Il y a un lien bien sûr. Si tu l’as ressenti c’est que c’est clair, et je suis ravi que tu l'aies vu. Tous ces changements de rythmes et des situations font le sens des choses, c’est comme notre cerveau. Là je peux être en train de parler avec toi, du film. Et puis ma femme m’appelle et elle me dit qu’elle m’aime au téléphone, alors on change nos rôles, on a une discussion plus intime. On est capables d’habiter dans ces mondes différents tout le temps et de sauter rapidement de l'un à l'autre, et c’est ça qui se passe dans ces deux séquences. Ca va pour tout le film ces changements. 


Vous refusez le champ contre champ dans vos dialogues, est-ce que finalement Post Tenebras Lux est un film sur la non-communication ? 

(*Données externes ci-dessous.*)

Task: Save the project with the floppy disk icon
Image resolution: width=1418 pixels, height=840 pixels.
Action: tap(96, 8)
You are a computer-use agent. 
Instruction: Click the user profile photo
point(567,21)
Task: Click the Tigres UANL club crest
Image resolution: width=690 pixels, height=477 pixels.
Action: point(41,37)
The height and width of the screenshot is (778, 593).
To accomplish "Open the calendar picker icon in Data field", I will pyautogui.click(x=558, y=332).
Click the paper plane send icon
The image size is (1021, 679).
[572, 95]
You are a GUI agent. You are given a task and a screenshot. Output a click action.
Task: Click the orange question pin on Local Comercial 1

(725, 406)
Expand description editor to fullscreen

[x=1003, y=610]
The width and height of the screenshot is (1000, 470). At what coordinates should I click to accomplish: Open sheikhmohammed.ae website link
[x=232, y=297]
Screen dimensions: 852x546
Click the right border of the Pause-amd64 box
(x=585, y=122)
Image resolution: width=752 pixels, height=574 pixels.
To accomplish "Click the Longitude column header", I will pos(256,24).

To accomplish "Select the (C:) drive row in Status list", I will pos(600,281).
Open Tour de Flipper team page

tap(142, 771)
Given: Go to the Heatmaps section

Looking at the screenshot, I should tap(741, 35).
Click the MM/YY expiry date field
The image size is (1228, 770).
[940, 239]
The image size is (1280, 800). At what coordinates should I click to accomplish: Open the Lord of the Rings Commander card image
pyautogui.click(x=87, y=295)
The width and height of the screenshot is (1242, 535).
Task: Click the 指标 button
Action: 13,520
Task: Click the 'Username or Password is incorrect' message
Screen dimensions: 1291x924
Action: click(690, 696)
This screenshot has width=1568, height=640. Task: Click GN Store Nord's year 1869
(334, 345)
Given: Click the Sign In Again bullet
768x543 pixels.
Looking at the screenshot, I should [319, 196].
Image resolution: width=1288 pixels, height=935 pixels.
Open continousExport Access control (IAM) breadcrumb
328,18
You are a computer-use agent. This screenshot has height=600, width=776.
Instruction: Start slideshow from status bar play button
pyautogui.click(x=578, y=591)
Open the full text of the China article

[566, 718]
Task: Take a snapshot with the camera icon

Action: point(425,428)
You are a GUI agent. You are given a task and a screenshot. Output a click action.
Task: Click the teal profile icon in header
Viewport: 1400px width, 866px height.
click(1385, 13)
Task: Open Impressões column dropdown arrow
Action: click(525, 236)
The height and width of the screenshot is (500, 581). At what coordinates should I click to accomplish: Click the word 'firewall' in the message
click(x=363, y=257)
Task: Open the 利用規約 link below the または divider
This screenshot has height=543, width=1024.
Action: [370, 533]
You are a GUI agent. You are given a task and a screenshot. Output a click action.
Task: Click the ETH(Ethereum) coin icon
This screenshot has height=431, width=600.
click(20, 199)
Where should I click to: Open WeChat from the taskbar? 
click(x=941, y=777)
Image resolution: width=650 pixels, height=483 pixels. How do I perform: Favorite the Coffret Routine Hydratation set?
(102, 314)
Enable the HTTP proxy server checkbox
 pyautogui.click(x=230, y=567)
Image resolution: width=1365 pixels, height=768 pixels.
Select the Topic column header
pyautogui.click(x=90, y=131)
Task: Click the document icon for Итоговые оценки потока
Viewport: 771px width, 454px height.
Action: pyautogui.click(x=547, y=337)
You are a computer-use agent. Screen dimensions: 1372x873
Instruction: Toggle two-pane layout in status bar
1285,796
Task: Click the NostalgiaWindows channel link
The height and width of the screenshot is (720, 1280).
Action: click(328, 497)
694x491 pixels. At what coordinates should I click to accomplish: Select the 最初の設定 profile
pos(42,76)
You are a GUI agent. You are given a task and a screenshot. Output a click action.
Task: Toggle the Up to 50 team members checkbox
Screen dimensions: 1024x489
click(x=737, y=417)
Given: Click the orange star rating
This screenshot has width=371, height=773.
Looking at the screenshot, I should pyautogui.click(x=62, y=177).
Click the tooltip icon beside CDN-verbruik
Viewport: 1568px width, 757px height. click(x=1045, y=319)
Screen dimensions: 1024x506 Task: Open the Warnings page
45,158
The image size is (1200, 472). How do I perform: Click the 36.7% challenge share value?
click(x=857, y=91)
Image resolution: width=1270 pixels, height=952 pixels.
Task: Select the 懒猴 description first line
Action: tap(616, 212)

Il n’y a rien à voir avec un système de communication. Je pense que c’est plus intéressant de ne pas utiliser ce système de champ contre champ. il y a des manières plus intéressantes à filmer un dialogue que ça. Ou alors peut-être une fois... Et tu sais à quoi il faut penser aussi quand on aime le cinéma ? Très peu de gens le font... Je ne suis jamais revenu sur un plan ! Si je reviens, c’est d’ailleurs, d’un autre point de vue. Je pense qu’à chaque fois il y a une endroit précis et correct de se rapprocher de la situation, ce n’est pas comme la télé. Jamais un plan ne doit être répété.